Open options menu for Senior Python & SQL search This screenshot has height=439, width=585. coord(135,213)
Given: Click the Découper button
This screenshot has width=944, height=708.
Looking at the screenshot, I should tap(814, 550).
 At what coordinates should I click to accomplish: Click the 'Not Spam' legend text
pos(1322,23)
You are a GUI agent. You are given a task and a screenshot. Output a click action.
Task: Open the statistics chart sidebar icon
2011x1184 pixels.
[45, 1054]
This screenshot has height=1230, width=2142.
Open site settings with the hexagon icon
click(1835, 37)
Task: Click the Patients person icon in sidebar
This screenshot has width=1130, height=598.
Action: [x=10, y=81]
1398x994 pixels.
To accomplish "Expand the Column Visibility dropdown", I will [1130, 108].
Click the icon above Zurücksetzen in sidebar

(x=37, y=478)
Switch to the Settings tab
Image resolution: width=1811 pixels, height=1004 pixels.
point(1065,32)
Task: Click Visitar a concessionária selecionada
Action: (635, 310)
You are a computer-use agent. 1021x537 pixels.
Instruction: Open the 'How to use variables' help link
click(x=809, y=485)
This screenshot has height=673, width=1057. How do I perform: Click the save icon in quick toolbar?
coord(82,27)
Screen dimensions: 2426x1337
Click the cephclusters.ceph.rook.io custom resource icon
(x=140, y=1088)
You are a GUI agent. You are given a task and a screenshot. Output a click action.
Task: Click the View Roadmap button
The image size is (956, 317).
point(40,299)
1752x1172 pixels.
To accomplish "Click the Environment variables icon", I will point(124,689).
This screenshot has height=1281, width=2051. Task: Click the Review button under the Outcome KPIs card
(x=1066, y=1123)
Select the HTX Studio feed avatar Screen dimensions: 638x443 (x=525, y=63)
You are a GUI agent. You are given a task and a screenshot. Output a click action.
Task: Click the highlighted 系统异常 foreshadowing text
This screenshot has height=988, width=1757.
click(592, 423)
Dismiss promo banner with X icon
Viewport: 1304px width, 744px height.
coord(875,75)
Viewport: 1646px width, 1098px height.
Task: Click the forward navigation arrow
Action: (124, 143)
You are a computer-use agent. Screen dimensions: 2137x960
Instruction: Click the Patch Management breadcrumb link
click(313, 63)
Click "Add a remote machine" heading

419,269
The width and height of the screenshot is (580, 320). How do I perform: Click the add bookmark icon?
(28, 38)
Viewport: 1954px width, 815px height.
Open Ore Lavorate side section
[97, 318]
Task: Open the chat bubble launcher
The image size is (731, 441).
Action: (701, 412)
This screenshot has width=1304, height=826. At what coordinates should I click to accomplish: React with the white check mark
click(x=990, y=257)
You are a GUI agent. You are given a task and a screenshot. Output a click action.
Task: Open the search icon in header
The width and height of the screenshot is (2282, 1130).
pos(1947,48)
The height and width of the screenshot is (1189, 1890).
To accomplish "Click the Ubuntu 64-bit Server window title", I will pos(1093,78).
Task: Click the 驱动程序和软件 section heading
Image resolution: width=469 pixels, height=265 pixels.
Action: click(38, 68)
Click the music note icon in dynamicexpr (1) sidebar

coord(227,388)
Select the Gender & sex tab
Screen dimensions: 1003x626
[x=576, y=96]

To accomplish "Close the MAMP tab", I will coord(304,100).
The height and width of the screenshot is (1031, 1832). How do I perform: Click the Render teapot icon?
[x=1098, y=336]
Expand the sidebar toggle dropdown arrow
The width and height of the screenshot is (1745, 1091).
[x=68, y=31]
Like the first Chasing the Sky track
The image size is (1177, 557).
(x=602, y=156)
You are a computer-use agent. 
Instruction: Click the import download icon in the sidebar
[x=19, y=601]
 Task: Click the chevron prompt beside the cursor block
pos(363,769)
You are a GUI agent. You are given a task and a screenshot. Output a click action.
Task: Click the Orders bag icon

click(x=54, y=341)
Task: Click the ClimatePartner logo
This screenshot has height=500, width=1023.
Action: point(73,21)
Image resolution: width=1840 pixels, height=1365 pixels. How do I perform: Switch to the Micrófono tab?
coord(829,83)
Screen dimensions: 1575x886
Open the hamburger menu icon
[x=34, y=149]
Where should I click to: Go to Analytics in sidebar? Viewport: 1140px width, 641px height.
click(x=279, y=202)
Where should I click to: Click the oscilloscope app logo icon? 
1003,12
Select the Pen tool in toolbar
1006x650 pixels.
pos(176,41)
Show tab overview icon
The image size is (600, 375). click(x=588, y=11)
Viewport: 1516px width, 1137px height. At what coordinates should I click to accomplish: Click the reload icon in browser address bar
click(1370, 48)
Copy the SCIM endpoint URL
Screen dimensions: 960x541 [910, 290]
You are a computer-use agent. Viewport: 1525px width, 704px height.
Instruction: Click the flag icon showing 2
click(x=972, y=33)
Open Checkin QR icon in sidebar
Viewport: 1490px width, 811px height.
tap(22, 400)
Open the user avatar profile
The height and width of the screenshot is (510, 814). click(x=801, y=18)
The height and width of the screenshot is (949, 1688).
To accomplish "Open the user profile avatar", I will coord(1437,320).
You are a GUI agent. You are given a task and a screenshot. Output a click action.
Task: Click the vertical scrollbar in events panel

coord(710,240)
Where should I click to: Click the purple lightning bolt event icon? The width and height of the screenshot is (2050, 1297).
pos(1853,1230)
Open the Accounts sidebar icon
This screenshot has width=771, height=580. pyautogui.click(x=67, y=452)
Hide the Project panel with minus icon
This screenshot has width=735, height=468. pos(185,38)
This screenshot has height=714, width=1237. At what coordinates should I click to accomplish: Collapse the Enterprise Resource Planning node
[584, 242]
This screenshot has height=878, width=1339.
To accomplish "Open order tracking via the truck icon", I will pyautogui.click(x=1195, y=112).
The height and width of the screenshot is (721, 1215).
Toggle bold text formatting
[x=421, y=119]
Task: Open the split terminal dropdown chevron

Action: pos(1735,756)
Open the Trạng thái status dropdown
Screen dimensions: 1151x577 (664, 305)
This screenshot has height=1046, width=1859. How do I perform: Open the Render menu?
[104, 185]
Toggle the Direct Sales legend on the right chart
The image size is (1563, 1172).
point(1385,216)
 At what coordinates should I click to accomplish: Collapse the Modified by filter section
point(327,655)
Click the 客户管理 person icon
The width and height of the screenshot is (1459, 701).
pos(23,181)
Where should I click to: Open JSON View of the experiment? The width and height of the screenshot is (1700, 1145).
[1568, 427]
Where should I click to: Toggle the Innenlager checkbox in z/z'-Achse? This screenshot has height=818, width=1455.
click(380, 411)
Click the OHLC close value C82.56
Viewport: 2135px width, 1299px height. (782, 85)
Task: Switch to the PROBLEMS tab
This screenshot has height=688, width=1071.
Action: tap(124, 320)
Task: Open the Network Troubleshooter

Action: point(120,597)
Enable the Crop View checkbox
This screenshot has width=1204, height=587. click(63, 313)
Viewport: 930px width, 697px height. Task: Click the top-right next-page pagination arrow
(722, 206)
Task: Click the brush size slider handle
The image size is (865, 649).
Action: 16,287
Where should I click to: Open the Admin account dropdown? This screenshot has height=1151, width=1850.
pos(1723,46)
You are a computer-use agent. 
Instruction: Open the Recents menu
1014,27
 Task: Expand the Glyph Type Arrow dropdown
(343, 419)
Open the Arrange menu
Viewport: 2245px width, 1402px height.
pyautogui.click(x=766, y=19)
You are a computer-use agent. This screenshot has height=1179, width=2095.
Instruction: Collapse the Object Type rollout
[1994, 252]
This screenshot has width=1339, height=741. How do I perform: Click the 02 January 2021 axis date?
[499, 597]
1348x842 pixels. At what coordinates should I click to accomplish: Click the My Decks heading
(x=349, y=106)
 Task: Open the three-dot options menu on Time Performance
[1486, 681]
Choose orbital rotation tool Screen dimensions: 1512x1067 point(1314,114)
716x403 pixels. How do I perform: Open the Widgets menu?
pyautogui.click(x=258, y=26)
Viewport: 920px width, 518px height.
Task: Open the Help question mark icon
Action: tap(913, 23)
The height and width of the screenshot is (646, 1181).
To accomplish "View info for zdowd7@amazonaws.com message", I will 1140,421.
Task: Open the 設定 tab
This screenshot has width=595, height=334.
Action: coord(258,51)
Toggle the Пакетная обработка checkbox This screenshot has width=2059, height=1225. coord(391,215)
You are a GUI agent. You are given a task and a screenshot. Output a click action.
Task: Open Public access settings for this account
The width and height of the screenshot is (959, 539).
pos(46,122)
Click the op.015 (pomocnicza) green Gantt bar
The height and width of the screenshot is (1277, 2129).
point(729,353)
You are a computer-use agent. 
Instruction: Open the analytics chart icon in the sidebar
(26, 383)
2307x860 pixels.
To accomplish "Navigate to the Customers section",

== PROBLEM STATEMENT ==
Write out again, exactly, the lines from the start of the entries up to and including the one with "Task: Click the Patients". Nothing else belongs in the reply.

== SOLUTION TO THIS TASK ==
Open options menu for Senior Python & SQL search This screenshot has height=439, width=585. coord(135,213)
Given: Click the Découper button
This screenshot has width=944, height=708.
Looking at the screenshot, I should tap(814, 550).
 At what coordinates should I click to accomplish: Click the 'Not Spam' legend text
pos(1322,23)
You are a GUI agent. You are given a task and a screenshot. Output a click action.
Task: Open the statistics chart sidebar icon
2011x1184 pixels.
[45, 1054]
This screenshot has height=1230, width=2142.
Open site settings with the hexagon icon
click(1835, 37)
Task: Click the Patients person icon in sidebar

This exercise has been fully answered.